The Memory Vessels by Bouke de Vries are an ongoing series by the Utrecht-born artist and former ceramics conservator.
Bouke de Vries Memory Vessels
With degrees from the Central School of Art in London and the Design Academy in Eindhoven, de Vries first began working in fashion before he switched careers and studied ceramics conservation and restoration at West Dean College. In his practice as a private conservator he was faced with issues and contradictions around perfection and worth. The concept of “condition” and how a once valuable object can be deemed virtually worthless when damaged with as little as a hairline crack, led to his artistic ethos ‘beauty of destruction.’

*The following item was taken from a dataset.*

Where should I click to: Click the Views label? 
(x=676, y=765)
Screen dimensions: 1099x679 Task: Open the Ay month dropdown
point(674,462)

He found that even when an object is worth restoring, some owners prefer to hide the damage as much as possible, to deny the evidence of what was probably the most dramatic episode in the life of the piece.
Now Bouke de Vries has chosen to de-construct ceramics as opposed to once reconstructing them. His Memory Vessels consist of shards of 17th, 18th and 19th century Asian, European and Delft pottery, porcelain and earthenware pieces enclosed in glass urns, ginger jars, pitchers and vases. The results are works of art that celebrate the new status of the original piece, accentuating its flaws and damage.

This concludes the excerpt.